What you need to do: From first line to last, write out the data precisely as shown.

Extracted records:

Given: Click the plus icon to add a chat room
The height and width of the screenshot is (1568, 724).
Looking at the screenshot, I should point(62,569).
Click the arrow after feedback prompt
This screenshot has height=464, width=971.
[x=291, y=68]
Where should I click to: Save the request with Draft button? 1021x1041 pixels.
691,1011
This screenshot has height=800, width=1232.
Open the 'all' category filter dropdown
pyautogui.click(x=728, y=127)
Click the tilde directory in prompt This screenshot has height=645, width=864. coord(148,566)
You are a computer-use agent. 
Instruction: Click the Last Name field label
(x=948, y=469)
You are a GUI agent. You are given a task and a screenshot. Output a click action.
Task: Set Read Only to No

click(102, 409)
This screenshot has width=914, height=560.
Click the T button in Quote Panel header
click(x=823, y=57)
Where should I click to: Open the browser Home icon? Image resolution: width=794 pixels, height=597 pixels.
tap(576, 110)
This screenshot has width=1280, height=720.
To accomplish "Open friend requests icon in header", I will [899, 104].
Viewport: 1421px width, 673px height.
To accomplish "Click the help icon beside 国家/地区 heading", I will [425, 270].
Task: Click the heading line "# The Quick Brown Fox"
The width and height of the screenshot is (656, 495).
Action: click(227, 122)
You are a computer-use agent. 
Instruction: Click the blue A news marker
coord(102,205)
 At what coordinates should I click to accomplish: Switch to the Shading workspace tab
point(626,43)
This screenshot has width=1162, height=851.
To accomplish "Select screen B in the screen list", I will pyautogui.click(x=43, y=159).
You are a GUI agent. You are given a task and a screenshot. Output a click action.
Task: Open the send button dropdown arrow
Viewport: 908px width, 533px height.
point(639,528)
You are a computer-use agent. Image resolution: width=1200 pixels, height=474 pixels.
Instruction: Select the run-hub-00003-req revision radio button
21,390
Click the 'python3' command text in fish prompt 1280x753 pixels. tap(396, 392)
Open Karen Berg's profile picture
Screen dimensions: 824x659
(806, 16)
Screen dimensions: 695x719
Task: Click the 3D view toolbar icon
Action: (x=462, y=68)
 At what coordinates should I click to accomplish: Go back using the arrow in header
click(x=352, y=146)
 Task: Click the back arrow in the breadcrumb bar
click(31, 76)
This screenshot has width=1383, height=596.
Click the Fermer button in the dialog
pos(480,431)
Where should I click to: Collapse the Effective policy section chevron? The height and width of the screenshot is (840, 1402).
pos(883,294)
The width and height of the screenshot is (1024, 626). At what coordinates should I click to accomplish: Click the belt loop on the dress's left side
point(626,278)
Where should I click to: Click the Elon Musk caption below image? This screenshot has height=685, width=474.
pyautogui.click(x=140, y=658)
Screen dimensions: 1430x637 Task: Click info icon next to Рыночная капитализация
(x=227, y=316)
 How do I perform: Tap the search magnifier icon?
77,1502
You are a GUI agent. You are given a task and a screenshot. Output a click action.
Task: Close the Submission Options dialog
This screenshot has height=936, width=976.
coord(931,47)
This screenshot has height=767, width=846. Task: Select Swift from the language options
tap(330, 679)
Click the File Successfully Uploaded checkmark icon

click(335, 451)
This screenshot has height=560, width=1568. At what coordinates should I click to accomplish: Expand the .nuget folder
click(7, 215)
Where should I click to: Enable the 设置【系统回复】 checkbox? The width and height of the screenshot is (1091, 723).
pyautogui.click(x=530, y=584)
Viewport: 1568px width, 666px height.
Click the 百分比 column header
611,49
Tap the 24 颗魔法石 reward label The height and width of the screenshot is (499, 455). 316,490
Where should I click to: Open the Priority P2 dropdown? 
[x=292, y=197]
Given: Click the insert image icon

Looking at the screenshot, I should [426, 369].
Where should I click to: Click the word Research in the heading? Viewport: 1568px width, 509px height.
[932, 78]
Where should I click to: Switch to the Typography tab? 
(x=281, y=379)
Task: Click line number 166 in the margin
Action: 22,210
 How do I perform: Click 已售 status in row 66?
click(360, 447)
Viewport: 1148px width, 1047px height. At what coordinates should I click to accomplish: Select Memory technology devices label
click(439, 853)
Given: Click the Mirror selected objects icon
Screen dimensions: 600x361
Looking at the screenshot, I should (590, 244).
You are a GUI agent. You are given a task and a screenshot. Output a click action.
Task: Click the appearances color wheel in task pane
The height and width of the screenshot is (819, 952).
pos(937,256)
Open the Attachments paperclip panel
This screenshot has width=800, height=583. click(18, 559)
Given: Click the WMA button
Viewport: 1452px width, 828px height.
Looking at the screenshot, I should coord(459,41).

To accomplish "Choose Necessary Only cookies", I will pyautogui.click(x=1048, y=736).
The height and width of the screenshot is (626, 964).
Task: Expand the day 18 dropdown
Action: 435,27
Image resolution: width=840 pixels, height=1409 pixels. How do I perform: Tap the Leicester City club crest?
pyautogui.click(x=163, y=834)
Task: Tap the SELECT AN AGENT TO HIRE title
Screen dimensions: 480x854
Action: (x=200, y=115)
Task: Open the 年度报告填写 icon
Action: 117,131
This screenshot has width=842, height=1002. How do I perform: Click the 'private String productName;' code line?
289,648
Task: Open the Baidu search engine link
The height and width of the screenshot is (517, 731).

Solved exercise:
Given: Click the plus icon to add a chat room
The height and width of the screenshot is (1568, 724).
Looking at the screenshot, I should point(62,569).
Click the arrow after feedback prompt
This screenshot has height=464, width=971.
[x=291, y=68]
Where should I click to: Save the request with Draft button? 1021x1041 pixels.
691,1011
This screenshot has height=800, width=1232.
Open the 'all' category filter dropdown
pyautogui.click(x=728, y=127)
Click the tilde directory in prompt This screenshot has height=645, width=864. coord(148,566)
You are a computer-use agent. 
Instruction: Click the Last Name field label
(x=948, y=469)
You are a GUI agent. You are given a task and a screenshot. Output a click action.
Task: Set Read Only to No

click(102, 409)
This screenshot has width=914, height=560.
Click the T button in Quote Panel header
click(x=823, y=57)
Where should I click to: Open the browser Home icon? Image resolution: width=794 pixels, height=597 pixels.
tap(576, 110)
This screenshot has width=1280, height=720.
To accomplish "Open friend requests icon in header", I will [899, 104].
Viewport: 1421px width, 673px height.
To accomplish "Click the help icon beside 国家/地区 heading", I will [425, 270].
Task: Click the heading line "# The Quick Brown Fox"
The width and height of the screenshot is (656, 495).
Action: click(227, 122)
You are a computer-use agent. 
Instruction: Click the blue A news marker
coord(102,205)
 At what coordinates should I click to accomplish: Switch to the Shading workspace tab
point(626,43)
This screenshot has width=1162, height=851.
To accomplish "Select screen B in the screen list", I will pyautogui.click(x=43, y=159).
You are a GUI agent. You are given a task and a screenshot. Output a click action.
Task: Open the send button dropdown arrow
Viewport: 908px width, 533px height.
point(639,528)
You are a computer-use agent. Image resolution: width=1200 pixels, height=474 pixels.
Instruction: Select the run-hub-00003-req revision radio button
21,390
Click the 'python3' command text in fish prompt 1280x753 pixels. tap(396, 392)
Open Karen Berg's profile picture
Screen dimensions: 824x659
(806, 16)
Screen dimensions: 695x719
Task: Click the 3D view toolbar icon
Action: (x=462, y=68)
 At what coordinates should I click to accomplish: Go back using the arrow in header
click(x=352, y=146)
 Task: Click the back arrow in the breadcrumb bar
click(31, 76)
This screenshot has width=1383, height=596.
Click the Fermer button in the dialog
pos(480,431)
Where should I click to: Collapse the Effective policy section chevron? The height and width of the screenshot is (840, 1402).
pos(883,294)
The width and height of the screenshot is (1024, 626). At what coordinates should I click to accomplish: Click the belt loop on the dress's left side
point(626,278)
Where should I click to: Click the Elon Musk caption below image? This screenshot has height=685, width=474.
pyautogui.click(x=140, y=658)
Screen dimensions: 1430x637 Task: Click info icon next to Рыночная капитализация
(x=227, y=316)
 How do I perform: Tap the search magnifier icon?
77,1502
You are a GUI agent. You are given a task and a screenshot. Output a click action.
Task: Close the Submission Options dialog
This screenshot has height=936, width=976.
coord(931,47)
This screenshot has height=767, width=846. Task: Select Swift from the language options
tap(330, 679)
Click the File Successfully Uploaded checkmark icon

click(335, 451)
This screenshot has height=560, width=1568. At what coordinates should I click to accomplish: Expand the .nuget folder
click(7, 215)
Where should I click to: Enable the 设置【系统回复】 checkbox? The width and height of the screenshot is (1091, 723).
pyautogui.click(x=530, y=584)
Viewport: 1568px width, 666px height.
Click the 百分比 column header
611,49
Tap the 24 颗魔法石 reward label The height and width of the screenshot is (499, 455). 316,490
Where should I click to: Open the Priority P2 dropdown? 
[x=292, y=197]
Given: Click the insert image icon

Looking at the screenshot, I should [426, 369].
Where should I click to: Click the word Research in the heading? Viewport: 1568px width, 509px height.
[932, 78]
Where should I click to: Switch to the Typography tab? 
(x=281, y=379)
Task: Click line number 166 in the margin
Action: 22,210
 How do I perform: Click 已售 status in row 66?
click(360, 447)
Viewport: 1148px width, 1047px height. At what coordinates should I click to accomplish: Select Memory technology devices label
click(439, 853)
Given: Click the Mirror selected objects icon
Screen dimensions: 600x361
Looking at the screenshot, I should (590, 244).
You are a GUI agent. You are given a task and a screenshot. Output a click action.
Task: Click the appearances color wheel in task pane
The height and width of the screenshot is (819, 952).
pos(937,256)
Open the Attachments paperclip panel
This screenshot has width=800, height=583. click(18, 559)
Given: Click the WMA button
Viewport: 1452px width, 828px height.
Looking at the screenshot, I should coord(459,41).

To accomplish "Choose Necessary Only cookies", I will pyautogui.click(x=1048, y=736).
The height and width of the screenshot is (626, 964).
Task: Expand the day 18 dropdown
Action: 435,27
Image resolution: width=840 pixels, height=1409 pixels. How do I perform: Tap the Leicester City club crest?
pyautogui.click(x=163, y=834)
Task: Tap the SELECT AN AGENT TO HIRE title
Screen dimensions: 480x854
Action: (x=200, y=115)
Task: Open the 年度报告填写 icon
Action: 117,131
This screenshot has width=842, height=1002. How do I perform: Click the 'private String productName;' code line?
289,648
Task: Open the Baidu search engine link
The height and width of the screenshot is (517, 731).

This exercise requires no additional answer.